Estados Unidos impuso sanciones contra cuatro personas vinculadas a una flotilla internacional que buscaba llevar ayuda humanitaria a la Franja de Gaza, bajo el señalamiento de tener presuntos vínculos con organizaciones consideradas “proterroristas” por Washington. La medida ocurre después de que embarcaciones de la Global Sumud fueran interceptadas por fuerzas israelíes cuando intentaban llegar al territorio palestino.
El secretario del Tesoro estadounidense, Scott Bessent, descalificó la misión humanitaria y la presentó como un intento de afectar los avances diplomáticos impulsados por Donald Trump en Medio Oriente. Sin embargo, las autoridades estadounidenses señalaron a los sancionados sin presentar públicamente pruebas concretas, al vincularlos con la Conferencia Popular para los Palestinos en el Extranjero.
De acuerdo con Washington, dicha organización funcionaría como una fachada de grupos armados palestinos, entre ellos Hamas. La acusación coloca bajo sospecha a una iniciativa civil internacional que afirma tener como objetivo entregar ayuda a la población palestina, en medio de la crisis humanitaria que persiste en Gaza pese al alto el fuego anunciado en la región.
La flotilla formaba parte de la coalición Global Sumud, integrada por activistas de distintas nacionalidades que han buscado desafiar el bloqueo naval impuesto por Israel sobre Gaza. Las embarcaciones zarparon desde Turquía y fueron interceptadas por la armada israelí antes de llegar a su destino, bajo el argumento del gobierno de Benjamín Netanyahu de que formaban parte de un supuesto plan para apoyar a Hamas.
El caso se suma a las tensiones diplomáticas provocadas por la intercepción de flotillas humanitarias y por las sanciones de Estados Unidos contra actores vinculados a Palestina.

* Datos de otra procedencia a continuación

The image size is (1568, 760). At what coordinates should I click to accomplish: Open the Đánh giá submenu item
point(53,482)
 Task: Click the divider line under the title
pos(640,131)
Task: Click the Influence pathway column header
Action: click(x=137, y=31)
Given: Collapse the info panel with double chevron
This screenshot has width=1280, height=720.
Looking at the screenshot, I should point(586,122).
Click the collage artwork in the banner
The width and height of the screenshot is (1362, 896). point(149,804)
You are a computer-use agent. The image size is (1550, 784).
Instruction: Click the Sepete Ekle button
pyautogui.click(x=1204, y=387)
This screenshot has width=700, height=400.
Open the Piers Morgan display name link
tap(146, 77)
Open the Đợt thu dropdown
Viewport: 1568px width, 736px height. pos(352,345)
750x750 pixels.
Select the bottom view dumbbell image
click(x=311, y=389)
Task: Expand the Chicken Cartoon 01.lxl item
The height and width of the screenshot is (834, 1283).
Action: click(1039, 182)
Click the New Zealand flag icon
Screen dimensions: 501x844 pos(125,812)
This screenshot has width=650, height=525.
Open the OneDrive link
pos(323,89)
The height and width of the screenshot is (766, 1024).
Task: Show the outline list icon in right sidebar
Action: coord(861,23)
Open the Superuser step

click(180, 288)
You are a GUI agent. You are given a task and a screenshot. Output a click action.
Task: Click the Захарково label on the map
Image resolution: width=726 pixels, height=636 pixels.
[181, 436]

La decisión de Washington refuerza su alineamiento con Israel y endurece el trato contra quienes intentan romper el bloqueo, aun cuando organismos internacionales han advertido sobre la gravedad de la situación humanitaria en Gaza.
Pese al alto el fuego, la ONU ha señalado que la población palestina sigue enfrentando una emergencia humanitaria severa. En ese contexto, las sanciones estadounidenses abren un nuevo debate sobre la criminalización de iniciativas humanitarias, especialmente cuando la ayuda busca ingresar a un territorio sometido a restricciones, operaciones militares y una crisis prolongada.